Hieronder ga ik in op beide zaken.
De culturele sector was de eerste sector die een langetermijnplan heeft opgesteld.
In de afgelopen periode is dit plan aangevuld en aangescherpt. De meest recente is
door de Taskforce begin juli ingestuurd. Ik reageer nu op deze laatste versie.

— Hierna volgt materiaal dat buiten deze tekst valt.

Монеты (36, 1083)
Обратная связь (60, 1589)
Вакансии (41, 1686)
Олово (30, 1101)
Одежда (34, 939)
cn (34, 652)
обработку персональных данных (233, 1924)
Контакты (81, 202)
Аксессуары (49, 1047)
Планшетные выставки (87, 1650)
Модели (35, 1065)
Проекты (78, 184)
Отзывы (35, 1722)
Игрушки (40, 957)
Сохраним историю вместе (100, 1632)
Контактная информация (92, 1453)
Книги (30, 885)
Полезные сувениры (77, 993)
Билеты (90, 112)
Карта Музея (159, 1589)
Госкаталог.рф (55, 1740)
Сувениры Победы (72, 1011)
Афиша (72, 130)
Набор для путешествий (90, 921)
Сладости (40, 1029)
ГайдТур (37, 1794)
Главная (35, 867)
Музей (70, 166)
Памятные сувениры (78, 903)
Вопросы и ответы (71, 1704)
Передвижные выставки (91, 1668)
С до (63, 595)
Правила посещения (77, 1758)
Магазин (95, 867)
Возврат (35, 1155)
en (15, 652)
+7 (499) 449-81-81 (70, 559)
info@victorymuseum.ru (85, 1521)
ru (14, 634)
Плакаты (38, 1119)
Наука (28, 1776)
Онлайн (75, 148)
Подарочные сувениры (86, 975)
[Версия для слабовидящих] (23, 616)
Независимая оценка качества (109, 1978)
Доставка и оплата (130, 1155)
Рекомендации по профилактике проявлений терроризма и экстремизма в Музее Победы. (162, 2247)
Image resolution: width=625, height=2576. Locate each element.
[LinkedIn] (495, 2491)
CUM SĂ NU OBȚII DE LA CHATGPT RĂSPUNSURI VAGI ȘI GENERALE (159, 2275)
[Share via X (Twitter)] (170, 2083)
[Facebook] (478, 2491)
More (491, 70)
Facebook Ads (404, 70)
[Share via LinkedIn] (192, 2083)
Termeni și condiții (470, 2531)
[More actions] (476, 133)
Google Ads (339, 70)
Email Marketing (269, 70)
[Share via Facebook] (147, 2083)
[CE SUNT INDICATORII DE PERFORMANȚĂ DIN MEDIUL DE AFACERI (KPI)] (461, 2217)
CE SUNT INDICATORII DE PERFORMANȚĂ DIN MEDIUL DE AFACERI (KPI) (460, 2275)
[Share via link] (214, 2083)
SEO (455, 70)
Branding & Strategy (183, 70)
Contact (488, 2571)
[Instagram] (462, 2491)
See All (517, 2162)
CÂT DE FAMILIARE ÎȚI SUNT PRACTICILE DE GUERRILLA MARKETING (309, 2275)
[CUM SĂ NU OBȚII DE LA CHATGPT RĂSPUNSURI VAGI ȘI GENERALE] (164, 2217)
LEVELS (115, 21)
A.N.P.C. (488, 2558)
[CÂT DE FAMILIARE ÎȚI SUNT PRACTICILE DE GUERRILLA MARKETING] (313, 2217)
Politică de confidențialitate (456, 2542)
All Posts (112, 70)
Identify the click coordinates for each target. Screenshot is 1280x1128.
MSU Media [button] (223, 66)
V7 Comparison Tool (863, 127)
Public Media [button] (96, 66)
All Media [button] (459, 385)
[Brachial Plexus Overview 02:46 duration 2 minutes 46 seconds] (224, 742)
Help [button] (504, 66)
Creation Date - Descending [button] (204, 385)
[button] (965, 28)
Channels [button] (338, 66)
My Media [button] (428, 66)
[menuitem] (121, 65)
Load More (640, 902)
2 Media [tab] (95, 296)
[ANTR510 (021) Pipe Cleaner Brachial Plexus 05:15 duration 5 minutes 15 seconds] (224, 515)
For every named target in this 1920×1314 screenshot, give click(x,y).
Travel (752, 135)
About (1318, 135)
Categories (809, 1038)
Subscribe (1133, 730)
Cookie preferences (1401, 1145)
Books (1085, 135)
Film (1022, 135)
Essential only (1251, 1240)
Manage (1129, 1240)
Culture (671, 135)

Ik wil allereerst benadrukken hoezeer ik de constructieve opstelling van de sector
waardeer. De culturele sector heeft steeds voorop gelopen in de planvorming en heeft
daarbij ook een voorbeeldrol vervuld voor andere sectoren. In de achtereenvolgende
versies van het plan heeft de sector bovendien de mogelijke ingrepen en consequenties
daarvan steeds scherper in beeld gebracht. Het meest recente plan hanteert een voor
de sector logische en consequente aanpak, die maatregelen zowel koppelt aan de verschillende
risiconiveaus als aan de verschillende typen van culturele activiteiten (binnen, buiten,
zittend, staand etc.). De Taskforce heeft hiervoor gekozen vanwege de mogelijkheid
tot differentiatie: in een bioscoop liggen immers andere maatregelen voor de hand
dan in een museum. Met dit plan als basis kunnen deelsectoren tot een uitgewerkt brancheprotocol
komen om een veilig en prettig bezoek mogelijk te maken.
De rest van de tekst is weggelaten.